(Work required): Only one stretch of the data below is needed: the line with "Screen dimensions: 1280x800" through the last line. Output it exactly and drop the pictures.
__________
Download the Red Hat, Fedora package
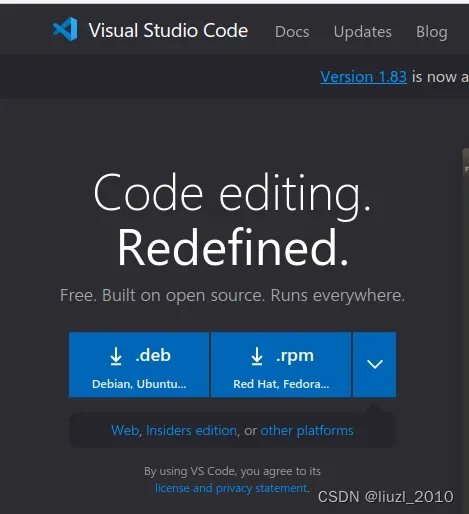This screenshot has width=469, height=514. 281,365
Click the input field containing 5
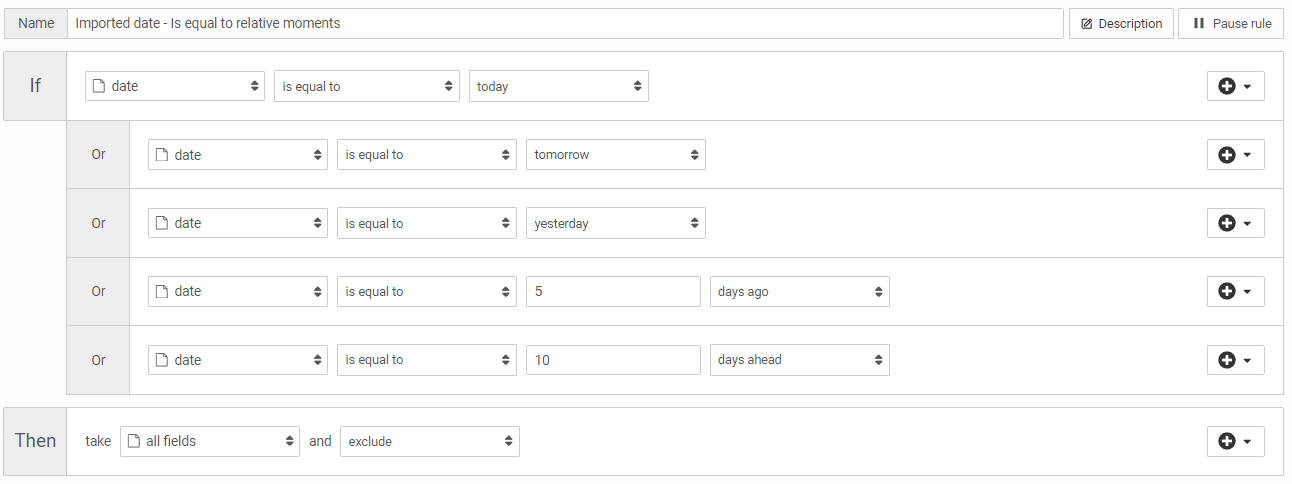 [613, 292]
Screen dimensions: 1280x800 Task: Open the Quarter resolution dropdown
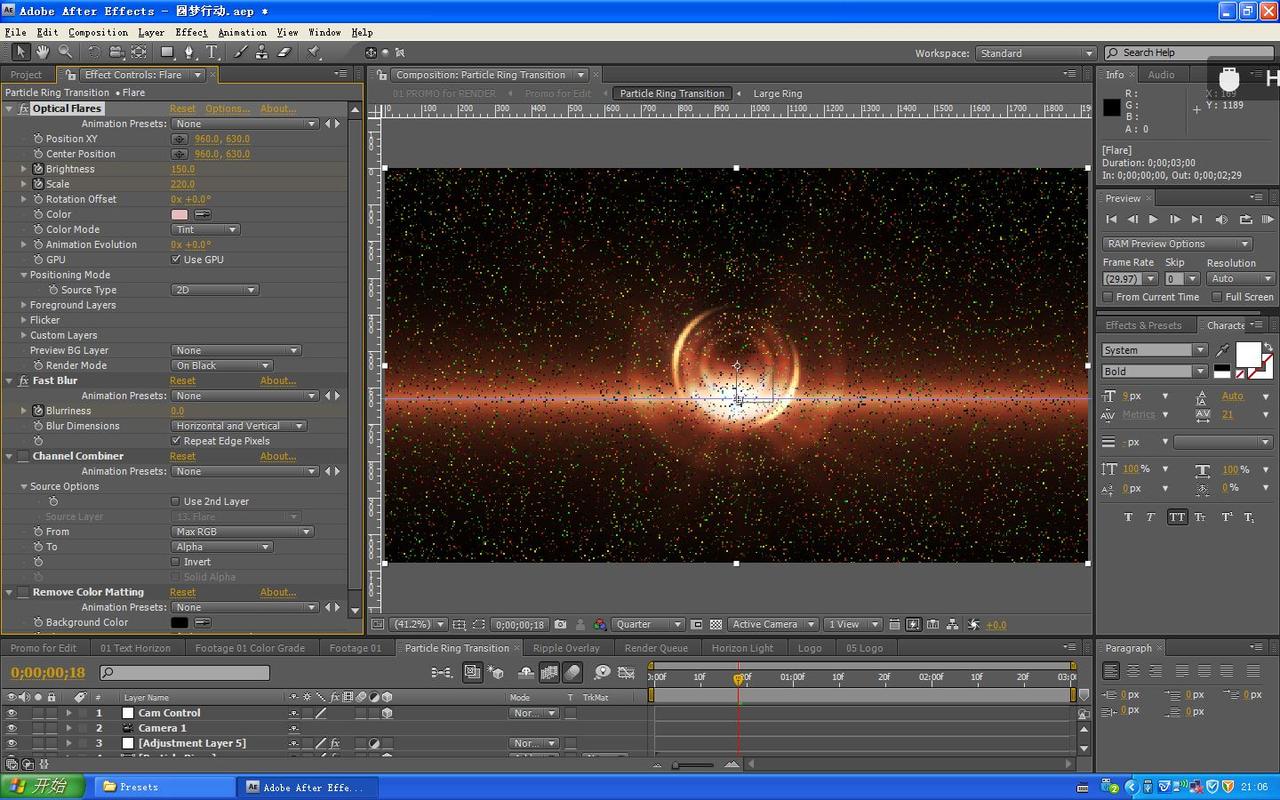(x=648, y=624)
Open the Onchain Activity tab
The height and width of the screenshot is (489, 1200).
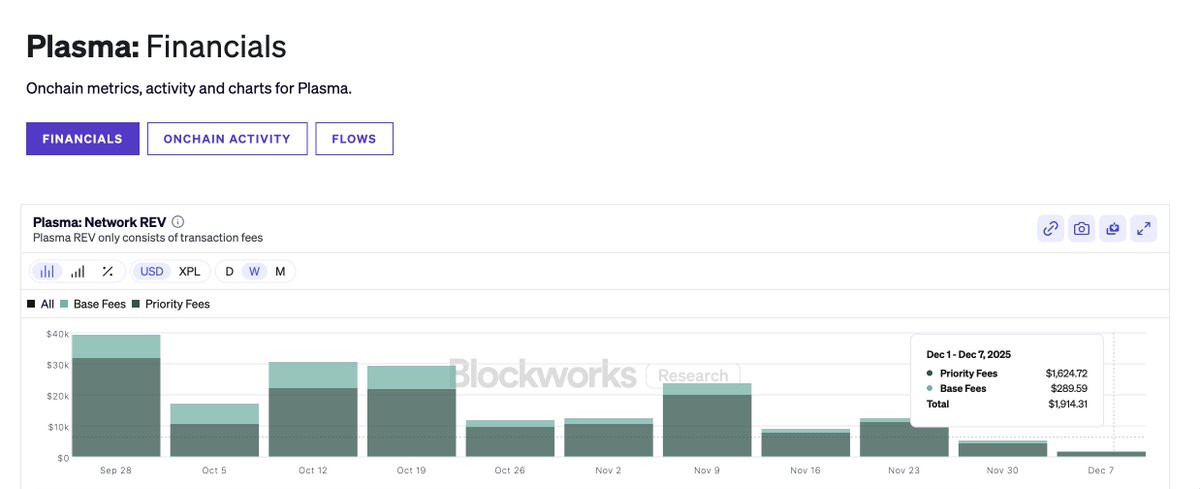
__________
(Task result):
Screen dimensions: 1280x800 Task: Open the Quarter resolution dropdown
(x=648, y=624)
Open the Onchain Activity tab
The height and width of the screenshot is (489, 1200).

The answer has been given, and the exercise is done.